Saudi Arabia, UAE retain $2b financial support

Development seen as thaw in ties with two key Gulf nations


Shahbaz Rana February 04, 2021
In the last fiscal year, the country attracted about $3.6 billion hot foreign money, which evaporated as the interest rates came down to 7%. PHOTO: REUTERS

ISLAMABAD:

Saudi Arabia and the United Arab Emirates (UAE) have not withdrawn their $2 billion loans that matured last month, indicating a thaw in relations between Pakistan and the two key Gulf nations.

Saudi Arabia has retained the remaining $1 billion cash deposit, a senior government functionary having direct knowledge of the the development has confirmed to The Express Tribune on condition of anonymity.

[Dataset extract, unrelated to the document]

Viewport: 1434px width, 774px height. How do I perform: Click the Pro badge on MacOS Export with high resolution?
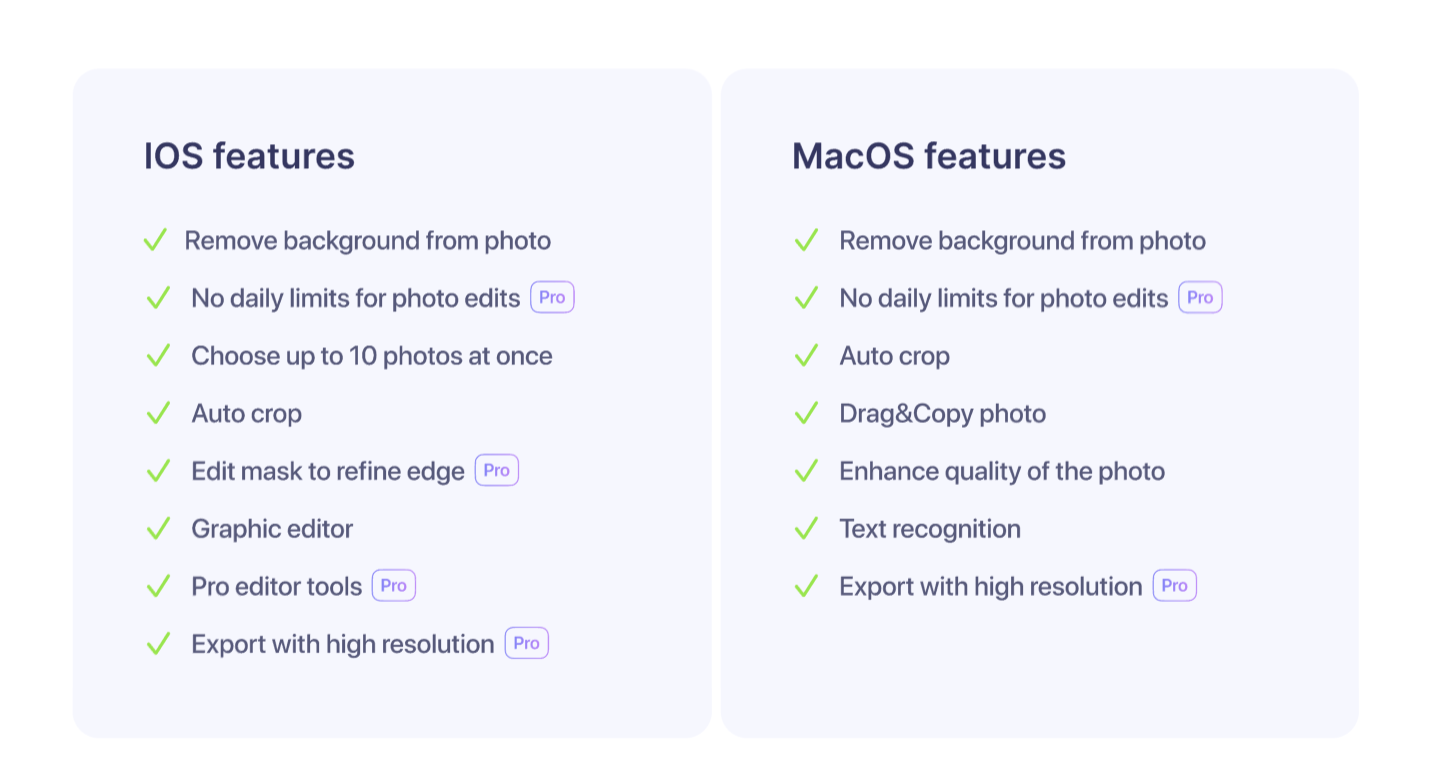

The Ministry of Finance did not officially comment on the development, saying it was a “bilateral confidential matter”.

This appeared to be a major development after the kingdom had already withdrawn $2 billion out of $3 billion loans that the oil-rich Gulf nation had extended in late 2018 to help Islamabad avoid default on international debt repayments.

Pakistan’s foreign minister had said in December that Saudi Arabia took back loans due to a slump in crude oil prices.

The top government functionary had confirmed that the United Arab Emirates (UAE) has rolled over $1 billion deposit for another year.

Both the loans matured in the fourth week of January, sources in the Ministry of Finance said.

Prime Minister Imran Khan had obtained $6.2 billion financial support package from Riyadh in October 2018 and another $6.2 billion had been agreed by the UAE. However, the UAE subsequently disbursed only $2 billion.

The remaining $1 billion of UAE loan would mature in March which, the sources said, could also be rolled over for another year.

The foreign ministers of Saudi Arabia and Pakistan had a telephonic conversation early last month. The Ministry of Foreign Affairs had stated in a statement that the Saudi foreign minister would visit Pakistan in January.

Although the visit did not take place, the high-level contact gave a hope that both the countries had started bridging their differences.

Sources in the Ministry of Economic Affairs said on Wednesday that Saudi Arabia did not sign a formal agreement with Pakistan for debt suspension under the G-20 initiative.

Pakistan had estimated a $2 billion temporary debt suspension under the first phase, including $615 million to $715 million from Saudi Arabia. However, now it expects $1.7 billion temporary debt relief under the first phase, including $516 million from Saudi Arabia.

The club of the world’s richest economies, G-20, had asked the applicant countries to conclude debt suspension agreements by December 31, 2020 for phase-1 (May to Dec 2020).

Pakistan has not been making regular debt repayments to Saudi Arabia after the kingdom confirmed in July last year to suspend the bilateral official credit under the G-20 initiative.

Pakistan’s debt to GDP ratio has increased to over 87% from 72.5% in 2018, Debt servicing eats up a major chunk of the budget every year.

The fiscal operations summary for the July-December 2020 period, released on Wednesday by the Ministry of Finance, showed that the federal government had spent Rs1.5 trillion on debt servicing in just six months. This included Rs1.36 trillion domestic debt servicing and Rs118 billion external debt servicing.

The Rs1.5 trillion debt servicing was equal to 66% of the FBR’s tax collection in six months.

It is not clear whether Saudi Arabia would also revive the $3.2 billion deferred oil financing facility. The Ministry of Finance senior functionary said that there was no further development on this issue. The kingdom had withdrawn the $3.2 billion deferred oil financing facility in May last year.

Pakistan had made arrangements for repaying the remaining Saudi loan. The sources said that Pakistan secured three different loans from China to return the Saudi debt.

Beijing gave $1 billion soft loan and two separate financing lines of $1.5 billion and $500 million to pay back the Saudi debt,” the sources told The Express Tribune.

The central bank’s gross foreign exchange reserves of around $13 billion remain fragile, as these are largely built by taking loans.